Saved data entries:

──────────────────────────────

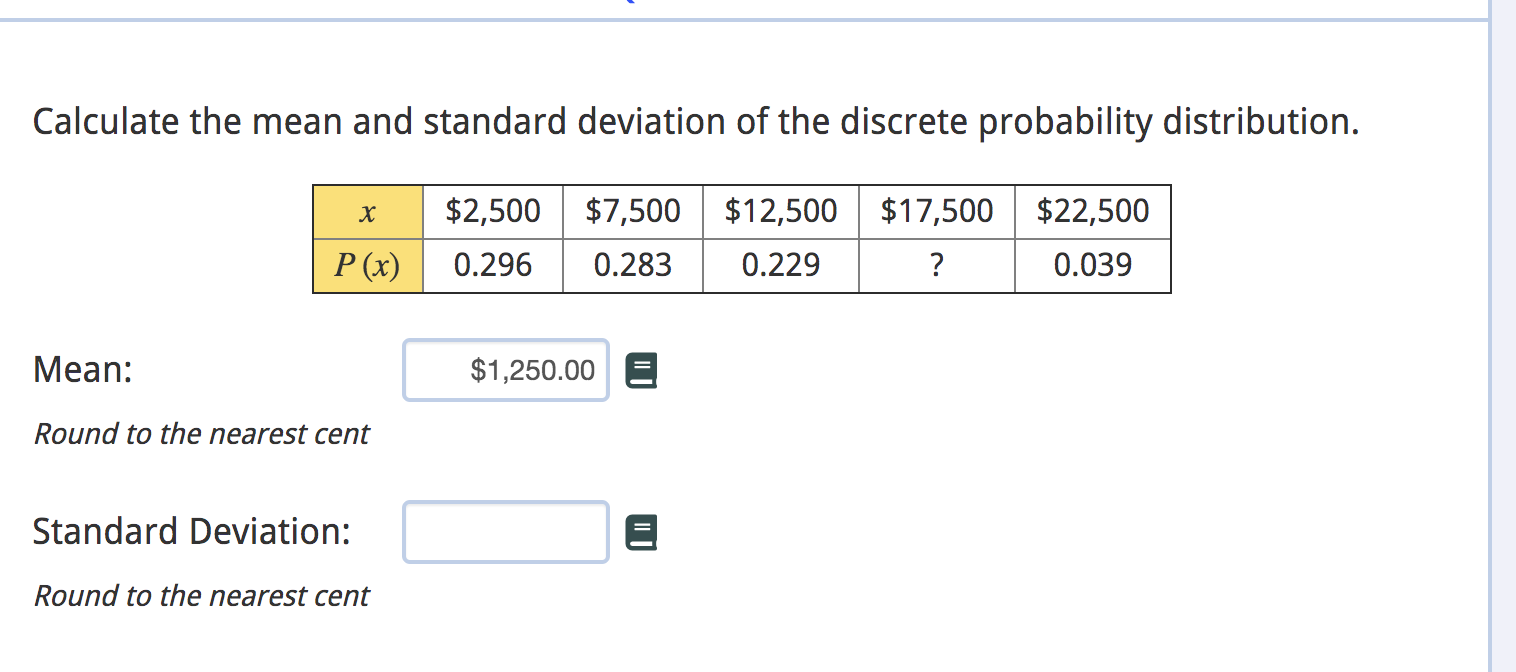The image size is (1516, 672).
Task: Open the reference book icon beside Mean answer
Action: click(x=641, y=370)
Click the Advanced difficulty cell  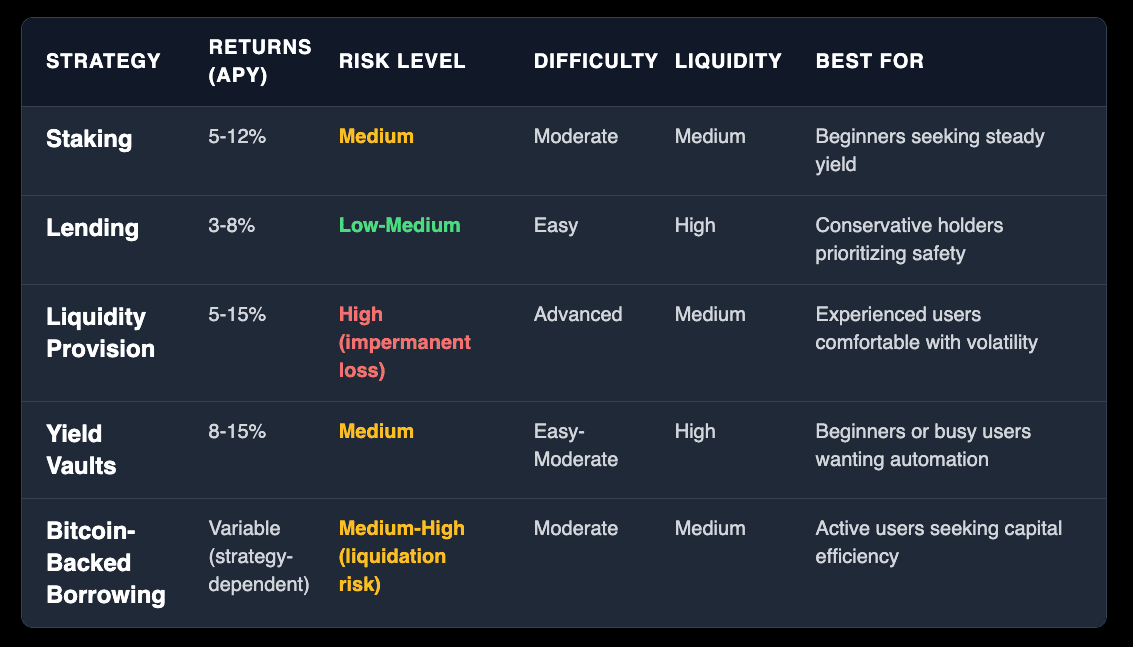tap(578, 315)
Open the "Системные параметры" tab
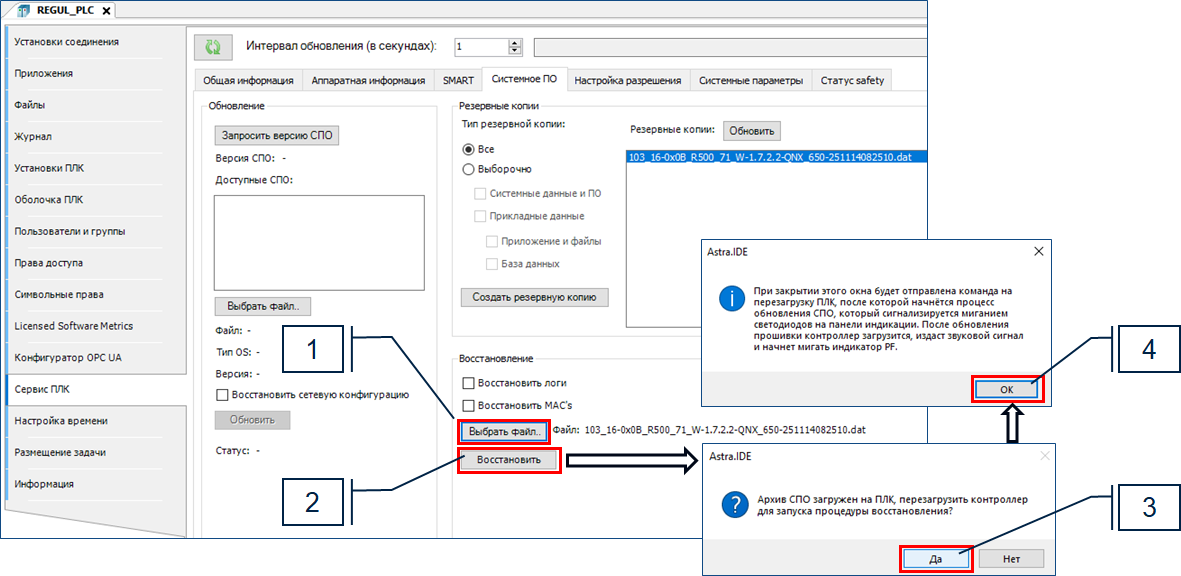Screen dimensions: 1181x576 (750, 81)
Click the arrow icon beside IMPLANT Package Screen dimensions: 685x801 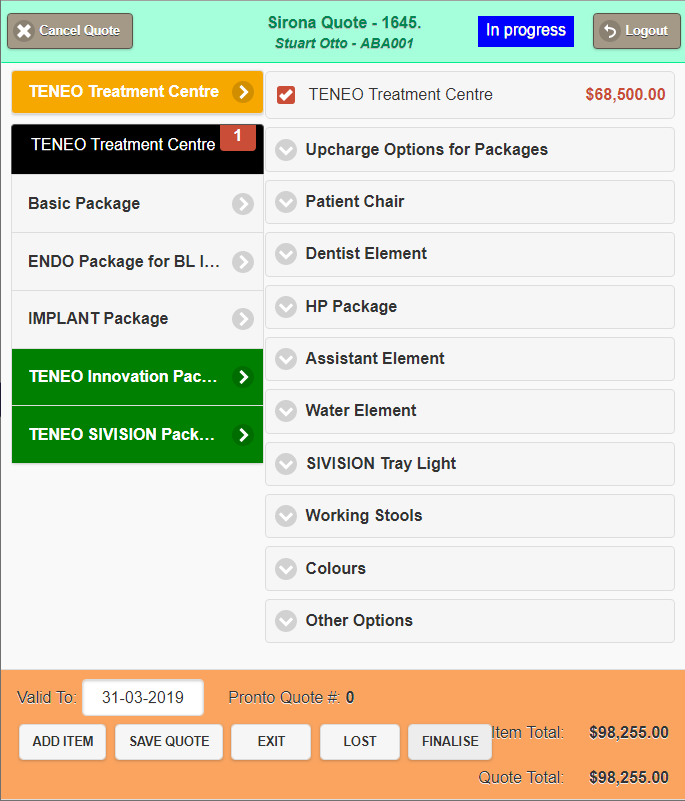click(243, 319)
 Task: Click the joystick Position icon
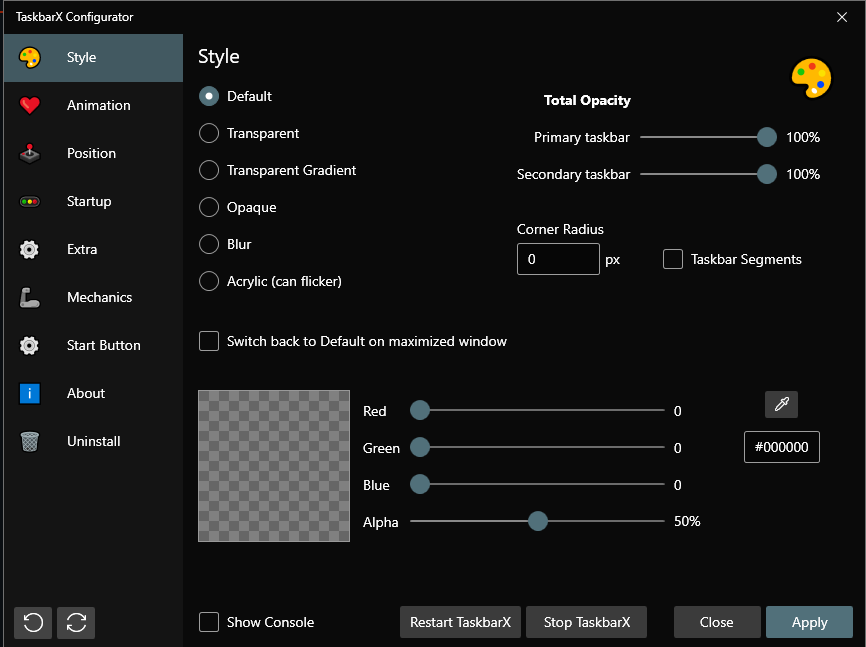point(30,154)
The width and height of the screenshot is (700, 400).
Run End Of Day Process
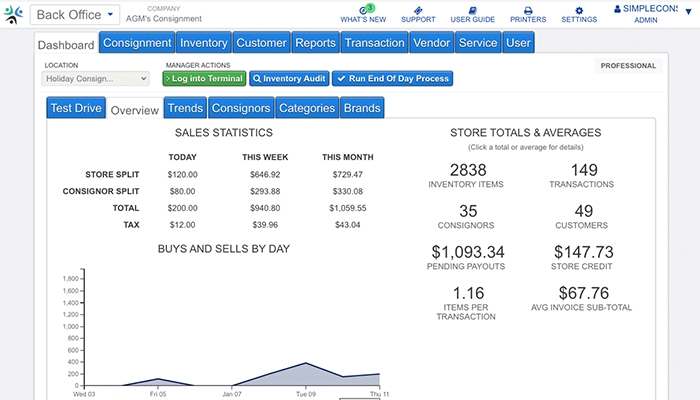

──────────────────────────────

TASK BRIEF: A word-for-word copy of the lines from the one with "The width and" through the last line of the data above is required, with both end lines included and no pictures.

SOLUTION BELOW:
The width and height of the screenshot is (700, 400).
Run End Of Day Process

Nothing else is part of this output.